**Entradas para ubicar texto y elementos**
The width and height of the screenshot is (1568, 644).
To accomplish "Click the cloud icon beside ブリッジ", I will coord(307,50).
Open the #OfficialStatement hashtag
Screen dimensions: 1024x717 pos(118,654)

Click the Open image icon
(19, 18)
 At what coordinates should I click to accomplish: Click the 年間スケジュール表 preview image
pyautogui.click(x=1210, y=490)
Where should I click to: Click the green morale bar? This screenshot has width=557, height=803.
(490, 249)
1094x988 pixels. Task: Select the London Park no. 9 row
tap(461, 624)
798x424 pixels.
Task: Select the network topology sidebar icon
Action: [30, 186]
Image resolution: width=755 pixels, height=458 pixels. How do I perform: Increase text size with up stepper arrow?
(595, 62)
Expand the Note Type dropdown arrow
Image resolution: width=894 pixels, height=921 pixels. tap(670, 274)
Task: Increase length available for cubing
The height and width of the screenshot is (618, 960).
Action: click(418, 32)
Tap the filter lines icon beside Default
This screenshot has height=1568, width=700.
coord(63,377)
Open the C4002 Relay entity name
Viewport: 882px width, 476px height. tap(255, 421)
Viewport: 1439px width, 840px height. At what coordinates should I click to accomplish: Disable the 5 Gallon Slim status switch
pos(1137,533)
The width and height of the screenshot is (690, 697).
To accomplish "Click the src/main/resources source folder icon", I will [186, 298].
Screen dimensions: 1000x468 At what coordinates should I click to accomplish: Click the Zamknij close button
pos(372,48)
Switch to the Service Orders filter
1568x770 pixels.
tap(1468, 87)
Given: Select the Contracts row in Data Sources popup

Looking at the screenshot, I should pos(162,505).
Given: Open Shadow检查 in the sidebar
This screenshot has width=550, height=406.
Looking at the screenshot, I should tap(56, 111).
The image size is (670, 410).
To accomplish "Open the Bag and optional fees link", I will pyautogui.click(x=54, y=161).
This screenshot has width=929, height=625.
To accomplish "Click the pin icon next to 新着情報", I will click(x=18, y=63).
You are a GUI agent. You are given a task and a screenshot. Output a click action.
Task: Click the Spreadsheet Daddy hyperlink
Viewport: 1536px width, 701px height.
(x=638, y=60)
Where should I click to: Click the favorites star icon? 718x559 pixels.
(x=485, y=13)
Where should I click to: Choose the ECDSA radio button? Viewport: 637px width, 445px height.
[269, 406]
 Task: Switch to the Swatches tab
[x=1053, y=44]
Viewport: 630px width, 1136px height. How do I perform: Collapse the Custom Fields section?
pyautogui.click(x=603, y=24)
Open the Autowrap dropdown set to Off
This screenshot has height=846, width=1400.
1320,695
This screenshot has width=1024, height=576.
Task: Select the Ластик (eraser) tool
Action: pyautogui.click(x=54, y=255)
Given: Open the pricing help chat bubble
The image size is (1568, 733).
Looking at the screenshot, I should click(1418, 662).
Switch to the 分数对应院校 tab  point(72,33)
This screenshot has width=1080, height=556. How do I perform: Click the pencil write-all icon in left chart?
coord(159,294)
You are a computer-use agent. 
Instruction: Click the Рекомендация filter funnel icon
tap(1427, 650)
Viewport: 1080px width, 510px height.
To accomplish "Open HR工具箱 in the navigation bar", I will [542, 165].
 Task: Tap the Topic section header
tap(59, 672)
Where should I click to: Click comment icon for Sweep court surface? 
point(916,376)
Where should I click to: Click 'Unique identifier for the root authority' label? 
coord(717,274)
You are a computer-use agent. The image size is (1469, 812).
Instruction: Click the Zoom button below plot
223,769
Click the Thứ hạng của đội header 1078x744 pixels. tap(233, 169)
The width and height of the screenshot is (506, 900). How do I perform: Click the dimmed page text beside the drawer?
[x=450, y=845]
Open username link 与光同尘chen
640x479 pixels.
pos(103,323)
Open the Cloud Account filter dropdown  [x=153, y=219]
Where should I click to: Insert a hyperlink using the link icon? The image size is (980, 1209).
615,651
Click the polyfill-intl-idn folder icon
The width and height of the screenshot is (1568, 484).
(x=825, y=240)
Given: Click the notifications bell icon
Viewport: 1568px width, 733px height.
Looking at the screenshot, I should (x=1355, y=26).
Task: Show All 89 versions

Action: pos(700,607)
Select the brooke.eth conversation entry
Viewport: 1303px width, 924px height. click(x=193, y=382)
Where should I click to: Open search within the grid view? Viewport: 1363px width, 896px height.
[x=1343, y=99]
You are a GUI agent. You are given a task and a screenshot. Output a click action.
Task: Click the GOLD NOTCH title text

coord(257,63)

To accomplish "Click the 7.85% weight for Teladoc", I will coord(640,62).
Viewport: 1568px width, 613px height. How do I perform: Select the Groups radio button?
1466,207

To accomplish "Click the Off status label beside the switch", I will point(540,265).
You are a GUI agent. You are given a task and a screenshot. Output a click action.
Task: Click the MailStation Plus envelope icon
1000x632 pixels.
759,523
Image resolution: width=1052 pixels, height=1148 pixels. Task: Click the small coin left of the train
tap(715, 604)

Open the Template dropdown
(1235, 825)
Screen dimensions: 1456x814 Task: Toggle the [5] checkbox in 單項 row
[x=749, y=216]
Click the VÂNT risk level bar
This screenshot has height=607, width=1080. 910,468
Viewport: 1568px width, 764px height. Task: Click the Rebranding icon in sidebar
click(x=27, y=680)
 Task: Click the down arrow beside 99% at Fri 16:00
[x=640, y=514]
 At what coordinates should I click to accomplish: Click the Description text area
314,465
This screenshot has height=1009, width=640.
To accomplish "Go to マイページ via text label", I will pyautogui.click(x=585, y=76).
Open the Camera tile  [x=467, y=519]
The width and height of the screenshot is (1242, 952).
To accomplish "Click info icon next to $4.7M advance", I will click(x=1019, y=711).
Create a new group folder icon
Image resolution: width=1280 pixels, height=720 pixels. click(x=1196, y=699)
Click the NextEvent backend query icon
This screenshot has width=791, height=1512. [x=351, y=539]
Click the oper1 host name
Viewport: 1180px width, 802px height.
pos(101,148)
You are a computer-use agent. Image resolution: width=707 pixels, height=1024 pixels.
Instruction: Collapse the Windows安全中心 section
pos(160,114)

**Detalle de tarea**
Reproduce literalmente todas las filas anteriores, carácter por carácter.

**Respuesta correcta**
The width and height of the screenshot is (1568, 644).
To accomplish "Click the cloud icon beside ブリッジ", I will coord(307,50).
Open the #OfficialStatement hashtag
Screen dimensions: 1024x717 pos(118,654)

Click the Open image icon
(19, 18)
 At what coordinates should I click to accomplish: Click the 年間スケジュール表 preview image
pyautogui.click(x=1210, y=490)
Where should I click to: Click the green morale bar? This screenshot has width=557, height=803.
(490, 249)
1094x988 pixels. Task: Select the London Park no. 9 row
tap(461, 624)
798x424 pixels.
Task: Select the network topology sidebar icon
Action: [30, 186]
Image resolution: width=755 pixels, height=458 pixels. How do I perform: Increase text size with up stepper arrow?
(595, 62)
Expand the Note Type dropdown arrow
Image resolution: width=894 pixels, height=921 pixels. tap(670, 274)
Task: Increase length available for cubing
The height and width of the screenshot is (618, 960).
Action: click(418, 32)
Tap the filter lines icon beside Default
This screenshot has height=1568, width=700.
coord(63,377)
Open the C4002 Relay entity name
Viewport: 882px width, 476px height. tap(255, 421)
Viewport: 1439px width, 840px height. At what coordinates should I click to accomplish: Disable the 5 Gallon Slim status switch
pos(1137,533)
The width and height of the screenshot is (690, 697).
To accomplish "Click the src/main/resources source folder icon", I will [186, 298].
Screen dimensions: 1000x468 At what coordinates should I click to accomplish: Click the Zamknij close button
pos(372,48)
Switch to the Service Orders filter
1568x770 pixels.
tap(1468, 87)
Given: Select the Contracts row in Data Sources popup

Looking at the screenshot, I should pos(162,505).
Given: Open Shadow检查 in the sidebar
This screenshot has width=550, height=406.
Looking at the screenshot, I should tap(56, 111).
The image size is (670, 410).
To accomplish "Open the Bag and optional fees link", I will pyautogui.click(x=54, y=161).
This screenshot has width=929, height=625.
To accomplish "Click the pin icon next to 新着情報", I will click(x=18, y=63).
You are a GUI agent. You are given a task and a screenshot. Output a click action.
Task: Click the Spreadsheet Daddy hyperlink
Viewport: 1536px width, 701px height.
(x=638, y=60)
Where should I click to: Click the favorites star icon? 718x559 pixels.
(x=485, y=13)
Where should I click to: Choose the ECDSA radio button? Viewport: 637px width, 445px height.
[269, 406]
 Task: Switch to the Swatches tab
[x=1053, y=44]
Viewport: 630px width, 1136px height. How do I perform: Collapse the Custom Fields section?
pyautogui.click(x=603, y=24)
Open the Autowrap dropdown set to Off
This screenshot has height=846, width=1400.
1320,695
This screenshot has width=1024, height=576.
Task: Select the Ластик (eraser) tool
Action: pyautogui.click(x=54, y=255)
Given: Open the pricing help chat bubble
The image size is (1568, 733).
Looking at the screenshot, I should click(1418, 662).
Switch to the 分数对应院校 tab  point(72,33)
This screenshot has width=1080, height=556. How do I perform: Click the pencil write-all icon in left chart?
coord(159,294)
You are a computer-use agent. 
Instruction: Click the Рекомендация filter funnel icon
tap(1427, 650)
Viewport: 1080px width, 510px height.
To accomplish "Open HR工具箱 in the navigation bar", I will [542, 165].
 Task: Tap the Topic section header
tap(59, 672)
Where should I click to: Click comment icon for Sweep court surface? 
point(916,376)
Where should I click to: Click 'Unique identifier for the root authority' label? 
coord(717,274)
You are a computer-use agent. The image size is (1469, 812).
Instruction: Click the Zoom button below plot
223,769
Click the Thứ hạng của đội header 1078x744 pixels. tap(233, 169)
The width and height of the screenshot is (506, 900). How do I perform: Click the dimmed page text beside the drawer?
[x=450, y=845]
Open username link 与光同尘chen
640x479 pixels.
pos(103,323)
Open the Cloud Account filter dropdown  [x=153, y=219]
Where should I click to: Insert a hyperlink using the link icon? The image size is (980, 1209).
615,651
Click the polyfill-intl-idn folder icon
The width and height of the screenshot is (1568, 484).
(x=825, y=240)
Given: Click the notifications bell icon
Viewport: 1568px width, 733px height.
Looking at the screenshot, I should (x=1355, y=26).
Task: Show All 89 versions

Action: pos(700,607)
Select the brooke.eth conversation entry
Viewport: 1303px width, 924px height. click(x=193, y=382)
Where should I click to: Open search within the grid view? Viewport: 1363px width, 896px height.
[x=1343, y=99]
You are a GUI agent. You are given a task and a screenshot. Output a click action.
Task: Click the GOLD NOTCH title text

coord(257,63)

To accomplish "Click the 7.85% weight for Teladoc", I will coord(640,62).
Viewport: 1568px width, 613px height. How do I perform: Select the Groups radio button?
1466,207

To accomplish "Click the Off status label beside the switch", I will point(540,265).
You are a GUI agent. You are given a task and a screenshot. Output a click action.
Task: Click the MailStation Plus envelope icon
1000x632 pixels.
759,523
Image resolution: width=1052 pixels, height=1148 pixels. Task: Click the small coin left of the train
tap(715, 604)

Open the Template dropdown
(1235, 825)
Screen dimensions: 1456x814 Task: Toggle the [5] checkbox in 單項 row
[x=749, y=216]
Click the VÂNT risk level bar
This screenshot has height=607, width=1080. 910,468
Viewport: 1568px width, 764px height. Task: Click the Rebranding icon in sidebar
click(x=27, y=680)
 Task: Click the down arrow beside 99% at Fri 16:00
[x=640, y=514]
 At what coordinates should I click to accomplish: Click the Description text area
314,465
This screenshot has height=1009, width=640.
To accomplish "Go to マイページ via text label", I will pyautogui.click(x=585, y=76).
Open the Camera tile  [x=467, y=519]
The width and height of the screenshot is (1242, 952).
To accomplish "Click info icon next to $4.7M advance", I will click(x=1019, y=711).
Create a new group folder icon
Image resolution: width=1280 pixels, height=720 pixels. click(x=1196, y=699)
Click the NextEvent backend query icon
This screenshot has width=791, height=1512. [x=351, y=539]
Click the oper1 host name
Viewport: 1180px width, 802px height.
pos(101,148)
You are a computer-use agent. Image resolution: width=707 pixels, height=1024 pixels.
Instruction: Collapse the Windows安全中心 section
pos(160,114)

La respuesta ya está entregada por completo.